**PROBLEM TO WORK ON:** The entries are given below. Output each one unchanged.

**RECORDS FOR THIS TASK:**
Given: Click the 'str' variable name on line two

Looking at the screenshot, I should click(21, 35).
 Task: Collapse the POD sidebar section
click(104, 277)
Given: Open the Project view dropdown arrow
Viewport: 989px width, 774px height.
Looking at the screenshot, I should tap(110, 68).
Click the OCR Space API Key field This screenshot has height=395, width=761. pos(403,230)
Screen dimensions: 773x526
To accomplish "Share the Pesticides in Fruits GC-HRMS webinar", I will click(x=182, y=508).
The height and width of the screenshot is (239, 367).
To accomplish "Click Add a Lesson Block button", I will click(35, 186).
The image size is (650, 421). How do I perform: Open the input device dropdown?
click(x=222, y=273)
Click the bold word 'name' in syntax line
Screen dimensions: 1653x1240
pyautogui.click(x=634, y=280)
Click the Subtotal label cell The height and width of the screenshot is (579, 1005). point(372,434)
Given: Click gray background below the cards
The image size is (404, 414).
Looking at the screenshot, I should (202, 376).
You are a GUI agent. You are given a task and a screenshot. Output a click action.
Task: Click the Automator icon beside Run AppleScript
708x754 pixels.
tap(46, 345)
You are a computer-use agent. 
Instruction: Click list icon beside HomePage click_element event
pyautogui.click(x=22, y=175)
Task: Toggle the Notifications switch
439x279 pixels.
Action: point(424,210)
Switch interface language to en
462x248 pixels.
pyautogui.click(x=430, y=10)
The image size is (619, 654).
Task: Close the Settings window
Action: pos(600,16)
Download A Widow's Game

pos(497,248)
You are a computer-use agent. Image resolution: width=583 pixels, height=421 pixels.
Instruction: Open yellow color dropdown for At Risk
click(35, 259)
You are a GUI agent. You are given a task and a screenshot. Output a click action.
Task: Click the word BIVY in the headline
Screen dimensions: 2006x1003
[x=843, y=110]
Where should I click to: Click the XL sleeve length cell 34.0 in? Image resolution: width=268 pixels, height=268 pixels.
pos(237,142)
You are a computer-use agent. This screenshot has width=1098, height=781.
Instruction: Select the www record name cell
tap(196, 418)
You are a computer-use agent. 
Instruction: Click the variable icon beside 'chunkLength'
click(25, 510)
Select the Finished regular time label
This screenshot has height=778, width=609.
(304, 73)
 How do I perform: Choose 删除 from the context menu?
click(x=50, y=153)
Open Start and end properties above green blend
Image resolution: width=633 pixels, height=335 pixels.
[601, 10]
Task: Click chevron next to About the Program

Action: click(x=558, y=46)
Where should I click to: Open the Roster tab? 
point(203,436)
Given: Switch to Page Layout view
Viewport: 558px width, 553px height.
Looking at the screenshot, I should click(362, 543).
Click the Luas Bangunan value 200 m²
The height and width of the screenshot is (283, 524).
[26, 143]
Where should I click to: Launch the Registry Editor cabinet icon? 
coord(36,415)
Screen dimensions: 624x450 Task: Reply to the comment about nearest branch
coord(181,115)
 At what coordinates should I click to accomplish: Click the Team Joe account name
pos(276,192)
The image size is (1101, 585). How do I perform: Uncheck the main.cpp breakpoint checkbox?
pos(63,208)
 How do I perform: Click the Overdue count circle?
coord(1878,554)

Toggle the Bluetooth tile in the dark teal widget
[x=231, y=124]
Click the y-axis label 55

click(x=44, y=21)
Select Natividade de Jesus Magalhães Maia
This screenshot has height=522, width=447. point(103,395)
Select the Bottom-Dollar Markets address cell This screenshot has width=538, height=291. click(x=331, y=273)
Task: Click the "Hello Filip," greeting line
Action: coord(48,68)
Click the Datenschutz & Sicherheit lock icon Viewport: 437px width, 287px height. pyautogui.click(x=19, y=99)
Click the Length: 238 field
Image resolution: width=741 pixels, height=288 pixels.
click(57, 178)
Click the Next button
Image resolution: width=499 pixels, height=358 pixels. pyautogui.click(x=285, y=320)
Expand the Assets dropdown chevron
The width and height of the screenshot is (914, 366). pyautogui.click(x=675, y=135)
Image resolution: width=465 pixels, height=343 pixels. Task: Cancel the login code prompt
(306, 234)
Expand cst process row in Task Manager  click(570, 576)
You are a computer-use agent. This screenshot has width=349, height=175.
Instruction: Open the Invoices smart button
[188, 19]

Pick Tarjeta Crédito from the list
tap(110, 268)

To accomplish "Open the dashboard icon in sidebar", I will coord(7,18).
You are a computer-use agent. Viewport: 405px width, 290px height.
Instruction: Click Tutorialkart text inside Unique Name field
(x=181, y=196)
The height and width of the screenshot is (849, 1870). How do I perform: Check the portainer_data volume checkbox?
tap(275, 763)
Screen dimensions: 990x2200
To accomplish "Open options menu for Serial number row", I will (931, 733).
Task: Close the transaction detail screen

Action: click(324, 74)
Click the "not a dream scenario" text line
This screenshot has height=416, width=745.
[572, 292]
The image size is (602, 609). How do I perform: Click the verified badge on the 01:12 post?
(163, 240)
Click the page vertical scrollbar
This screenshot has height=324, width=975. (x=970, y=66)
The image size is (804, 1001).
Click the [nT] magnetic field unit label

**ANSWER TO THIS PROBLEM:**
Given: Click the 'str' variable name on line two

Looking at the screenshot, I should click(21, 35).
 Task: Collapse the POD sidebar section
click(104, 277)
Given: Open the Project view dropdown arrow
Viewport: 989px width, 774px height.
Looking at the screenshot, I should tap(110, 68).
Click the OCR Space API Key field This screenshot has height=395, width=761. pos(403,230)
Screen dimensions: 773x526
To accomplish "Share the Pesticides in Fruits GC-HRMS webinar", I will click(x=182, y=508).
The height and width of the screenshot is (239, 367).
To accomplish "Click Add a Lesson Block button", I will click(35, 186).
The image size is (650, 421). How do I perform: Open the input device dropdown?
click(x=222, y=273)
Click the bold word 'name' in syntax line
Screen dimensions: 1653x1240
pyautogui.click(x=634, y=280)
Click the Subtotal label cell The height and width of the screenshot is (579, 1005). point(372,434)
Given: Click gray background below the cards
The image size is (404, 414).
Looking at the screenshot, I should (202, 376).
You are a GUI agent. You are given a task and a screenshot. Output a click action.
Task: Click the Automator icon beside Run AppleScript
708x754 pixels.
tap(46, 345)
You are a computer-use agent. 
Instruction: Click list icon beside HomePage click_element event
pyautogui.click(x=22, y=175)
Task: Toggle the Notifications switch
439x279 pixels.
Action: point(424,210)
Switch interface language to en
462x248 pixels.
pyautogui.click(x=430, y=10)
The image size is (619, 654).
Task: Close the Settings window
Action: pos(600,16)
Download A Widow's Game

pos(497,248)
You are a computer-use agent. Image resolution: width=583 pixels, height=421 pixels.
Instruction: Open yellow color dropdown for At Risk
click(35, 259)
You are a GUI agent. You are given a task and a screenshot. Output a click action.
Task: Click the word BIVY in the headline
Screen dimensions: 2006x1003
[x=843, y=110]
Where should I click to: Click the XL sleeve length cell 34.0 in? Image resolution: width=268 pixels, height=268 pixels.
pos(237,142)
You are a computer-use agent. This screenshot has width=1098, height=781.
Instruction: Select the www record name cell
tap(196, 418)
You are a computer-use agent. 
Instruction: Click the variable icon beside 'chunkLength'
click(25, 510)
Select the Finished regular time label
This screenshot has height=778, width=609.
(304, 73)
 How do I perform: Choose 删除 from the context menu?
click(x=50, y=153)
Open Start and end properties above green blend
Image resolution: width=633 pixels, height=335 pixels.
[601, 10]
Task: Click chevron next to About the Program

Action: click(x=558, y=46)
Where should I click to: Open the Roster tab? 
point(203,436)
Given: Switch to Page Layout view
Viewport: 558px width, 553px height.
Looking at the screenshot, I should click(362, 543).
Click the Luas Bangunan value 200 m²
The height and width of the screenshot is (283, 524).
[26, 143]
Where should I click to: Launch the Registry Editor cabinet icon? 
coord(36,415)
Screen dimensions: 624x450 Task: Reply to the comment about nearest branch
coord(181,115)
 At what coordinates should I click to accomplish: Click the Team Joe account name
pos(276,192)
The image size is (1101, 585). How do I perform: Uncheck the main.cpp breakpoint checkbox?
pos(63,208)
 How do I perform: Click the Overdue count circle?
coord(1878,554)

Toggle the Bluetooth tile in the dark teal widget
[x=231, y=124]
Click the y-axis label 55

click(x=44, y=21)
Select Natividade de Jesus Magalhães Maia
This screenshot has height=522, width=447. point(103,395)
Select the Bottom-Dollar Markets address cell This screenshot has width=538, height=291. click(x=331, y=273)
Task: Click the "Hello Filip," greeting line
Action: coord(48,68)
Click the Datenschutz & Sicherheit lock icon Viewport: 437px width, 287px height. pyautogui.click(x=19, y=99)
Click the Length: 238 field
Image resolution: width=741 pixels, height=288 pixels.
click(57, 178)
Click the Next button
Image resolution: width=499 pixels, height=358 pixels. pyautogui.click(x=285, y=320)
Expand the Assets dropdown chevron
The width and height of the screenshot is (914, 366). pyautogui.click(x=675, y=135)
Image resolution: width=465 pixels, height=343 pixels. Task: Cancel the login code prompt
(306, 234)
Expand cst process row in Task Manager  click(570, 576)
You are a computer-use agent. This screenshot has width=349, height=175.
Instruction: Open the Invoices smart button
[188, 19]

Pick Tarjeta Crédito from the list
tap(110, 268)

To accomplish "Open the dashboard icon in sidebar", I will coord(7,18).
You are a computer-use agent. Viewport: 405px width, 290px height.
Instruction: Click Tutorialkart text inside Unique Name field
(x=181, y=196)
The height and width of the screenshot is (849, 1870). How do I perform: Check the portainer_data volume checkbox?
tap(275, 763)
Screen dimensions: 990x2200
To accomplish "Open options menu for Serial number row", I will (931, 733).
Task: Close the transaction detail screen

Action: click(324, 74)
Click the "not a dream scenario" text line
This screenshot has height=416, width=745.
[572, 292]
The image size is (602, 609). How do I perform: Click the verified badge on the 01:12 post?
(163, 240)
Click the page vertical scrollbar
This screenshot has height=324, width=975. (x=970, y=66)
The image size is (804, 1001).
Click the [nT] magnetic field unit label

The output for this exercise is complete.